Siguió adelante y estrechó la mano de Young William y de su esposa. Beatrice le dio una bienvenida cálida, lo que hizo pensar a Hugh que no se encontraba tan sometida a la influencia de Augusta como las otras mujeres Pilaster.

Hastead les interrumpió para entregar un sobre a Hugh.

—Acaba de traerlo un mensajero -explicó.

Contenía una nota escrita con lo que a Hugh le pareció la caligrafía de una secretaria:

Piccadilly, 123

Londres

Martes

La señora de Solomon Greenbourne solicita el placer de su compañía en la cena de esta noche.

Debajo, con una letra que a Hugh le resultaba familiar, decía:

¡Bienvenido a casa!

SOLLY

Se sintió muy complacido. Solly siempre tan afectuoso y bonachón. Se preguntó por qué no podrían los Pilaster ser tan indulgentes. ¿Acaso los metodistas eran por naturaleza más rígidos que los judíos? Claro que quizá en la familia Greenbourne había tensiones que él ignoraba.

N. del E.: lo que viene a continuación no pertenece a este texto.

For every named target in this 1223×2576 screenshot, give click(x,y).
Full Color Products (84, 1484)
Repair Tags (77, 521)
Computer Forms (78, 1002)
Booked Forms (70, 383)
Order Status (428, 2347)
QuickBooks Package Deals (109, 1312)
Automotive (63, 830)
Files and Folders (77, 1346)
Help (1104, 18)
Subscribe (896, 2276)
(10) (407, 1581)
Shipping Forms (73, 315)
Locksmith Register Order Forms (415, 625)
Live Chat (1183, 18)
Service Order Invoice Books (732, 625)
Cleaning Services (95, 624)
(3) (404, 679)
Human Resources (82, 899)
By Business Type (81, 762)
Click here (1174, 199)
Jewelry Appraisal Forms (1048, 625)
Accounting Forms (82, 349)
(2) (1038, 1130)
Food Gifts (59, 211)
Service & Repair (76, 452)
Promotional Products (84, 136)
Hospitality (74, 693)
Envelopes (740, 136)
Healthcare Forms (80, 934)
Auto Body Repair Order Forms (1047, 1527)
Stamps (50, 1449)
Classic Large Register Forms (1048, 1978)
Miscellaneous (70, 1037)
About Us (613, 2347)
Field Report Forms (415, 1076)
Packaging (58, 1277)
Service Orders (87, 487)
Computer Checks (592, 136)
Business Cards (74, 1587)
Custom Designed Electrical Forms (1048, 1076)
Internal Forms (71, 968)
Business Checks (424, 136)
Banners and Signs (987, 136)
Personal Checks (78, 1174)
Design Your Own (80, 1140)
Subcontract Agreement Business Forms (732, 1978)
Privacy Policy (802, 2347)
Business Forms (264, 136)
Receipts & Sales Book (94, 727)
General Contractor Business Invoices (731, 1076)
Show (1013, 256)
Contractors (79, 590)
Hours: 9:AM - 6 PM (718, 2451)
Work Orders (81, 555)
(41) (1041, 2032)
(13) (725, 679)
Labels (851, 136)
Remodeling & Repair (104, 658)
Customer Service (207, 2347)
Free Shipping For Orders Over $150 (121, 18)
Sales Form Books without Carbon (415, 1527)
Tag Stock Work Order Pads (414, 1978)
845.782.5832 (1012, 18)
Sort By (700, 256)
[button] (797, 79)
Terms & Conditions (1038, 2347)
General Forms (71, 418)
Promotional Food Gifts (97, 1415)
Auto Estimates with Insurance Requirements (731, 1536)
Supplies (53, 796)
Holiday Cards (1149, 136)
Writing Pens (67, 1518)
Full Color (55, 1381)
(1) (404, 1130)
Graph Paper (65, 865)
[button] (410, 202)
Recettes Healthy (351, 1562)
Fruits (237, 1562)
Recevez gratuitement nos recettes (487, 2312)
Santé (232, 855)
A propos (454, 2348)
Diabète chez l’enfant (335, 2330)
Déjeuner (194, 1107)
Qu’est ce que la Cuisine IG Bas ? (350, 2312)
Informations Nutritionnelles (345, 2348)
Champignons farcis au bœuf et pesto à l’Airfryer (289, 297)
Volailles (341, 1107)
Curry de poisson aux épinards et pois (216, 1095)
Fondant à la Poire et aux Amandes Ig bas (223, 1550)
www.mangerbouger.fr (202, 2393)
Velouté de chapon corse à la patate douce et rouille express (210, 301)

—El mensajero está esperando la respuesta, señor -dijo solícito Hastead.

—Mis saludos a la señora de Greenbourne -contestó Hugh-. Me encantará acompañarles a cenar.

Hastead hizo una reverencia y se retiró.

—Dios mío -comentó Beatrice-, ¿vas a cenar con los Greenbourne? ¡Qué maravilloso!

—No espero que sea tan maravilloso. -Hugh se mostró sorprendido-o Estudié en el mismo colegio que Solly y siempre me cayó bien, pero una invitación a cenar con él no fue nunca lo que se dice un privilegio muy codiciado.

—Ahora lo es -aseguró Beatrice.

—Solly se casó con una reina del espectáculo -le explicó William-. A la señora Greenbourne le encanta la diversión, y sus fiestas son de lo mejorcito de Londres.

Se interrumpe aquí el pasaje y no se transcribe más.